Task list
1 - Retype the section of the passage on controlling RFI between "Locate and treat" and "RF filter installed.", inclusive.
2 - The passage on controlling RFI follows its opening paragraph with several recommendations. List every one of them, each given as the sentence that opens its paragraph.

Passage provided
Stopping it There are two basic strategies to control RFI. The first prevents it from coupling in the first place by using filters or arc snubbers at the source, relocating equipment or rerouting cables, using signal path ground isolators or adding shielding or ferrite chokes to cables. The second filters out the RF, when possible, after it is coupled but before it reaches a sensitive active device in the equipment. The following recommendations can help prevent or cure most RFI problems.
Locate and treat the offending source. This applies primarily to unintentional power-line-related sources. Because these sources tend to generate both conducted and radiated wideband RFI, a portable AM radio tuned to a quiet frequency can be useful as a "sniffer" to locate an offending fluorescent light or dimmer, for example. Then, the offender can be replaced, repaired or a power-line RF filter installed.
Keep cables as short as possible, and pay attention to routing. A long cable not only increases power line common-impedance coupling (for unbalanced cables), but it also makes the cable a better antenna. Routing cables close to such ground planes as metal racks or concrete floors will reduce antenna effects. Never coil excess cable length.
Use cables with heavy gauge shields. Cables with foil and drain wire shields have much higher common-impedance coupling than those with braided copper shields, increasing power line noise coupling. Multiple shields offer no improvement unless they are connected at both ends.
Maintain good connections. Connectors left undisturbed for long periods can develop high-contact resistance or become metal oxide detectors for RF. Hum or other interference that changes when the connector is wiggled indicates a poor contact. Use a good commercial contact fluid and/or gold-plated connectors.
Do not add unnecessary grounds. It will generally increase circulating ground noise rather than reduce it. Attempting to short out RFI with heavy ground wires is generally ineffective. At RF, a wire's impedance is proportional to its length but nearly unaffected by its gauge. For example, 8 feet (2.4 m) of AWG #10 wire has an impedance of 22 V at 1 MHz (AM broadcast band). Using AWG #0000 wire (about 1/2 inch or 13 mm diameter) reduces it to only 18 V. Of course, never disconnect a safety ground or lightning protection ground to solve a problem-it is both illegal and dangerous.
Use ground isolators in problem signal paths. Ground isolators, whether transformer or optical types, couple signals while completely breaking electrical connections, which stops common-impedance coupling. Commercial isolators are available for audio, video and CATV signals. Because most types have limited bandwidth, they offer inherent RFI suppression. Beware that poor-quality units can often degrade signal quality.

Data records
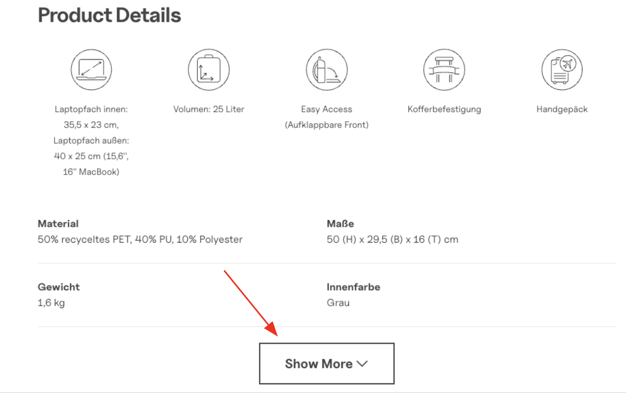Screen dimensions: 626x393
Task: Click the Easy Access foldable front icon
Action: coord(327,70)
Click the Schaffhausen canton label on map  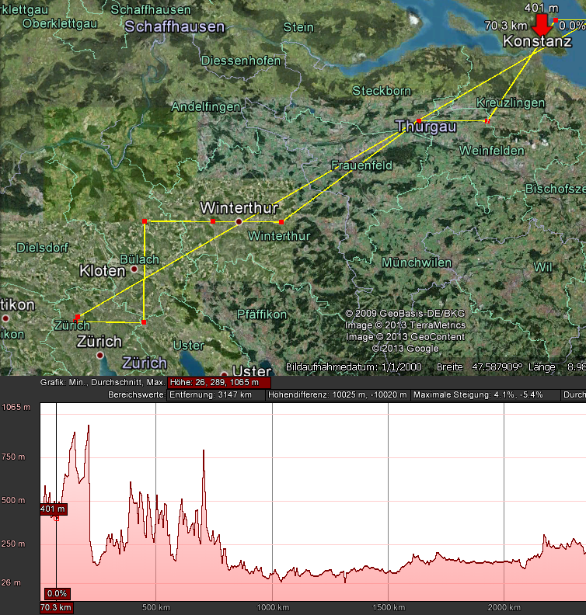tap(175, 26)
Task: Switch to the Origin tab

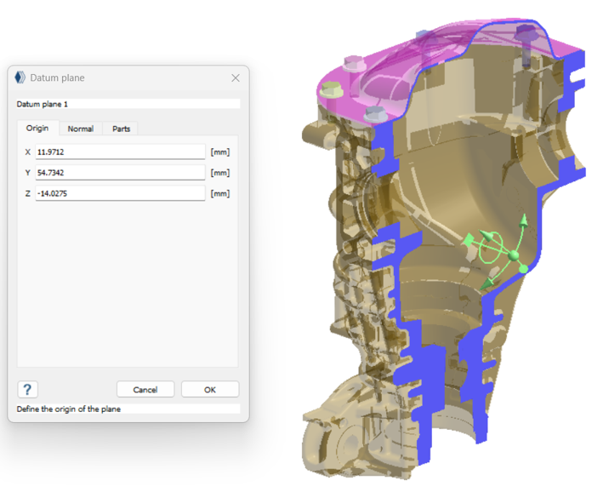Action: pyautogui.click(x=37, y=129)
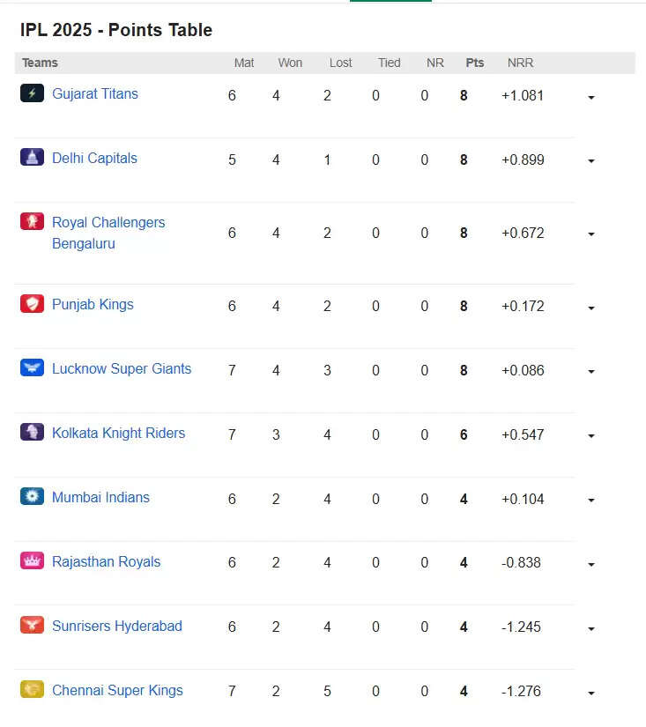The image size is (646, 727).
Task: Click the Pts column header
Action: [475, 63]
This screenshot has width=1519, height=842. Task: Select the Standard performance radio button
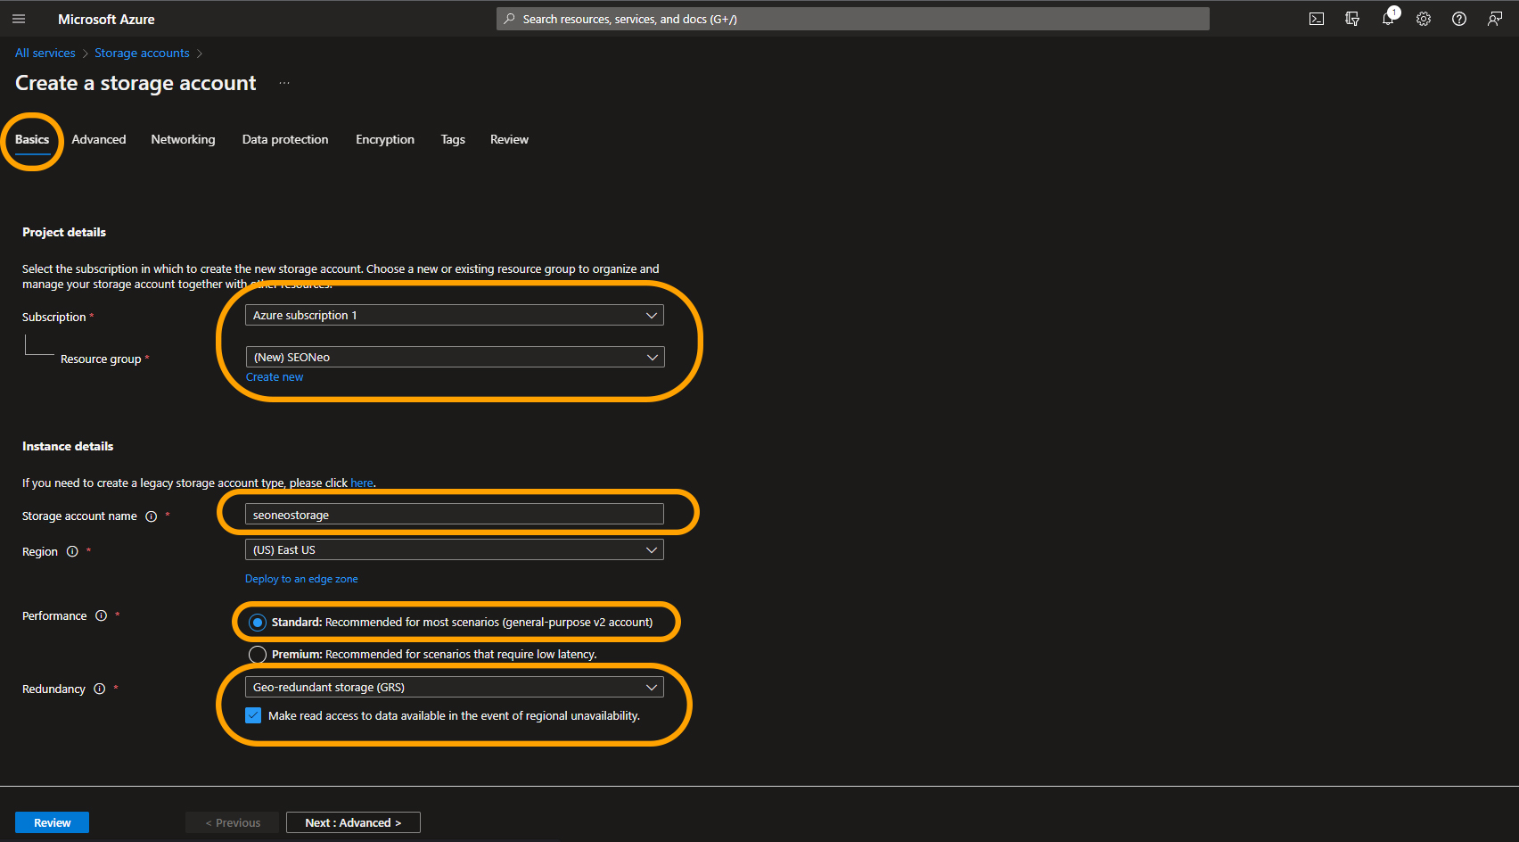coord(258,623)
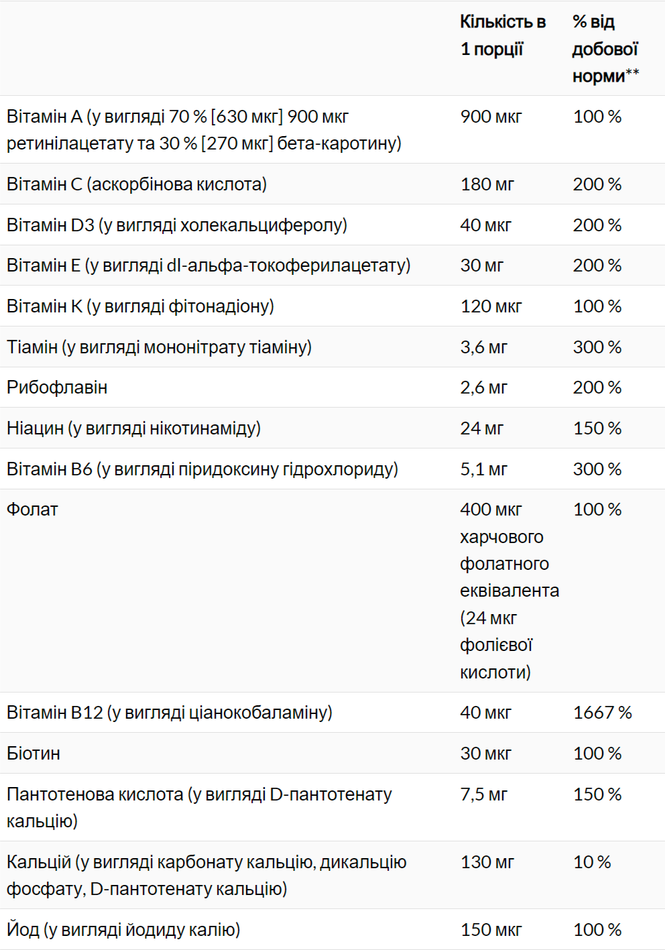
Task: Click the Тіамін row label
Action: [159, 347]
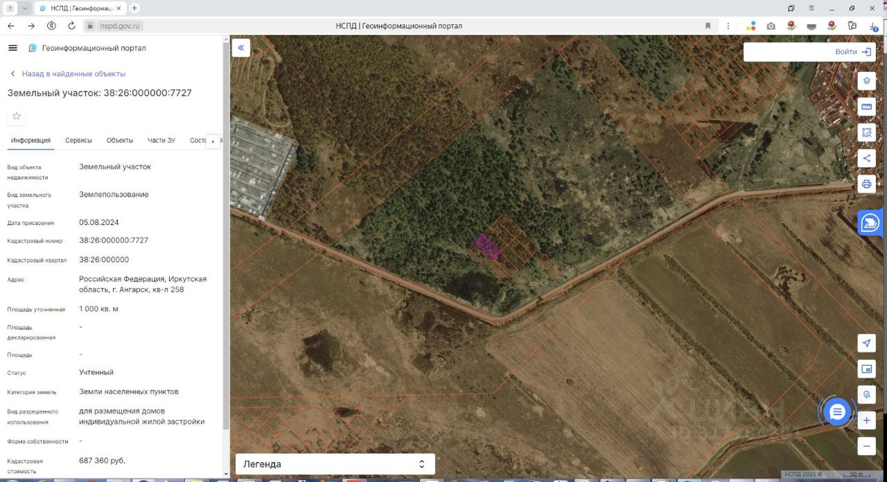
Task: Open the browser tab group dropdown
Action: 26,8
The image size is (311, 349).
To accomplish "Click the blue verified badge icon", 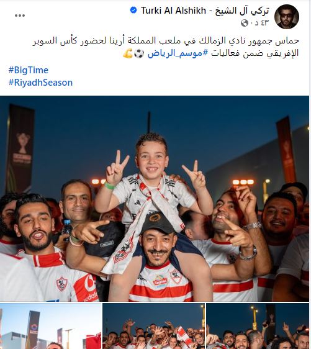I will 133,10.
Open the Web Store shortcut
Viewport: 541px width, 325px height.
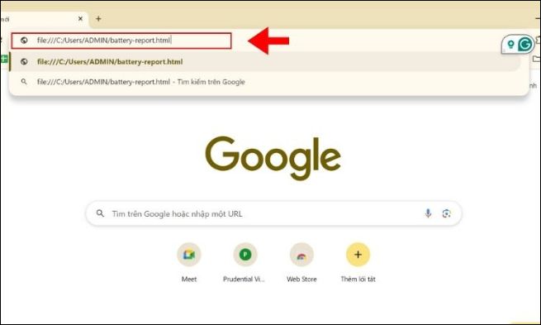click(x=301, y=262)
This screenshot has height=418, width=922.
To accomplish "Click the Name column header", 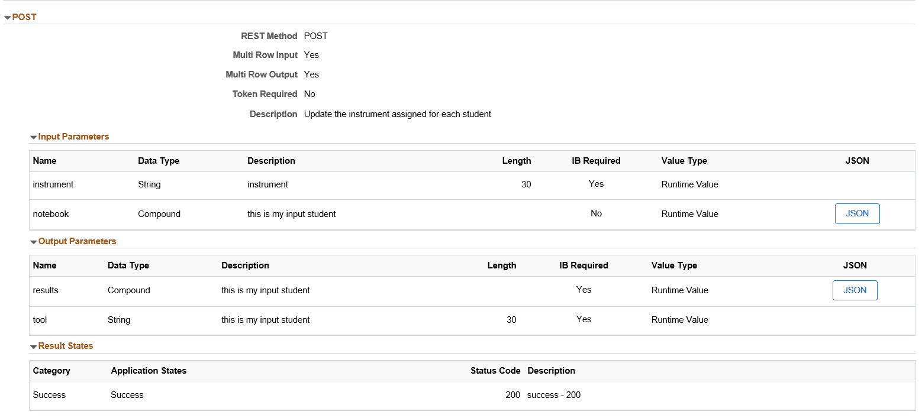I will (44, 160).
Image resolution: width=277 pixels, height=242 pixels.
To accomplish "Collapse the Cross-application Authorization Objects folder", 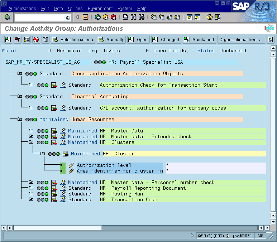I will click(x=20, y=74).
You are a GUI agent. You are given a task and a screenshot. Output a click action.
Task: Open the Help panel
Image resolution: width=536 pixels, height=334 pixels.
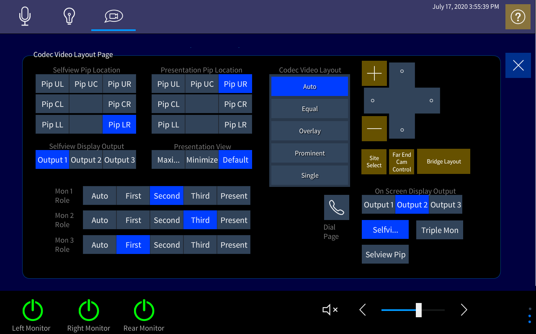click(x=518, y=17)
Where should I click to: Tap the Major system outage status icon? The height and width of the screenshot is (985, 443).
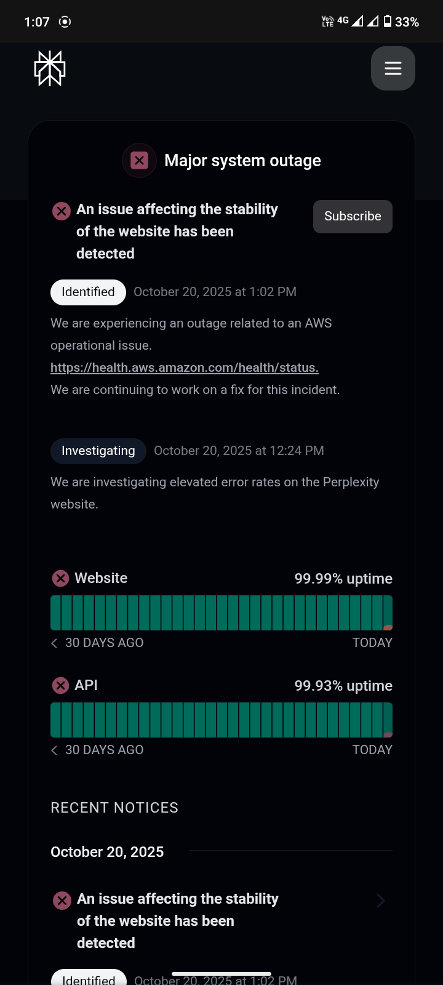[140, 161]
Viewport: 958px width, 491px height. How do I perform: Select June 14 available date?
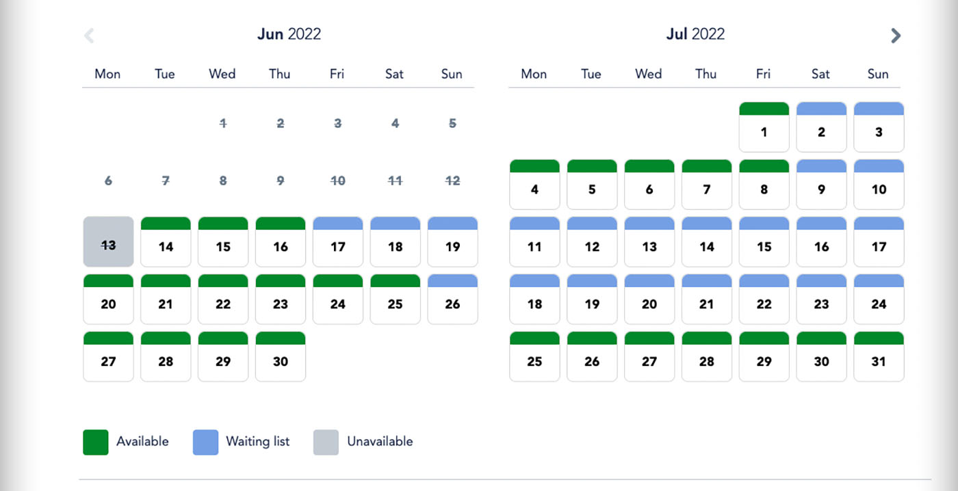pos(166,241)
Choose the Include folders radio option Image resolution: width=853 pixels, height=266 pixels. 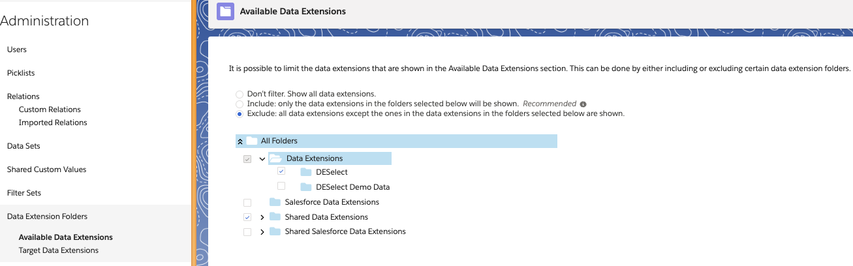click(x=240, y=104)
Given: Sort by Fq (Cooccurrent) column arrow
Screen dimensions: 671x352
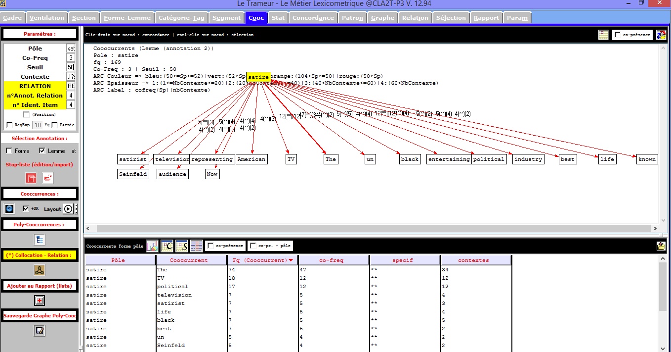Looking at the screenshot, I should [x=291, y=260].
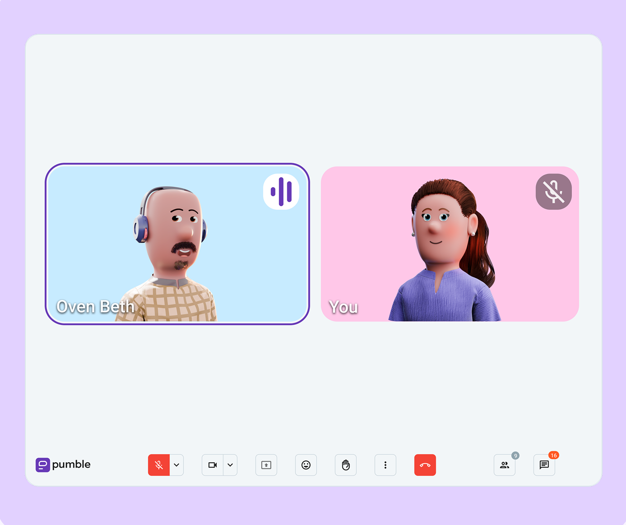Open the camera selection dropdown
The width and height of the screenshot is (626, 525).
pos(230,465)
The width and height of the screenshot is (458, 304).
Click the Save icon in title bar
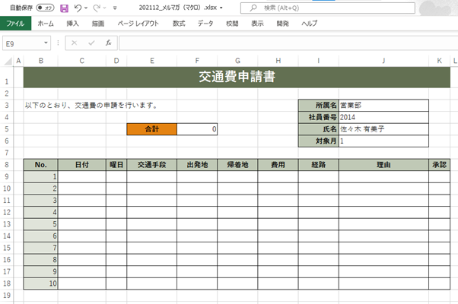(x=64, y=8)
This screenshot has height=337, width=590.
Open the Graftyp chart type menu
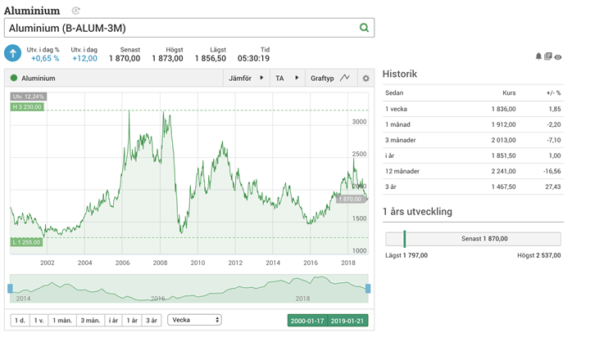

Set of answers
1 -
Locate and treat the offending source. This applies primarily to unintentional power-line-related sources. Because these sources tend to generate both conducted and radiated wideband RFI, a portable AM radio tuned to a quiet frequency can be useful as a "sniffer" to locate an offending fluorescent light or dimmer, for example. Then, the offender can be replaced, repaired or a power-line RF filter installed.

2 -
- Locate and treat the offending source.
- Keep cables as short as possible, and pay attention to routing.
- Use cables with heavy gauge shields.
- Maintain good connections.
- Do not add unnecessary grounds.
- Use ground isolators in problem signal paths.